A scheme introduced and recognised by a state must cover deposits at branches in other states. If the head office is outside, the EU branches must have deposit cover equivalent to that under the directive. The minimum deposit insurance is €100,000. Information must be made available to depositors about the scheme. If there is no scheme, customers must be informed.
Duly notified claims must be paid within 3 months, reduced to 20 days after 2010. The time limit may be extended in certain circumstances.
In addition to the general distance selling regulations, there are specific regulations dealing with distant sales of financial services to a consumer. Consumers have a right to cancel the transaction within a certain time limit. The supplier must furnish a contract to the consumer in a writable or durable medium indicating all the contract terms.
The cooling-off period is 14 days during which the consumer may exit the transaction without any reason. Thirty-day periods apply to life insurance and personal pensions under certain circumstances.

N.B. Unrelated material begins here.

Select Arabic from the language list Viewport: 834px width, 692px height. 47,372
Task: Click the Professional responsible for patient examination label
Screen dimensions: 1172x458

There are exceptions to the right of withdrawal which seek to prevent speculation.
There is a right to cancel payment or to obtain reimbursement in the event of fraudulent use of a credit card. There must be adequate complaint mechanisms and redress procedures, administrative or out of court.
Mortgage Credit Directive
The Mortgage Credit Directive’aims to ensure that all consumers who take out a mortgage to purchase a property are adequately informed and protected against the risks.
The directive applies to all loans made to consumers for the purpose of buying a home, including loans that are guaranteed by a mortgage or by another comparable security.
It provides for better information to consumers on available mortgage products including:
- an obligation on lenders to provide consumers with a standardised information sheet (European Standardised Information Sheet – ESIS) which allows them to shop around to identify the right product for them;
- inclusion in the ESIS of worst-case scenarios regarding variable interest and foreign currency loans so as to alert consumers of potential interest rate variations;
- a guaranteed period of reflection or a right of withdrawal for borrowers prior to being bound by the credit agreement;
- new EU-wide standards to assess the creditworthiness of mortgage applicants so as to ensure that borrowers can meet their repayment obligations.
The directive establishes business conduct principles. These ensure that lenders and credit intermediaries (i.e. persons or companies providing information and assistance to consumers looking for a mortgage loan) act honestly and transparently in the consumer’s interests.
Lenders and intermediaries must ensure that their staff have up-to-date knowledge on loan agreements and that customers are provided with all the necessary information before signing any agreement.
Consumers have a general right to repay their loans early, thus benefiting from a reduction in the total remaining cost of the mortgage. In such cases, EU countries may entitle lenders to fair compensation for any costs directly and exclusively linked to early repayment.
The directive establishes an EU passport regime for credit intermediaries. This means that in principle once authorised in one EU country, a credit intermediary is allowed to provide services throughout the EU.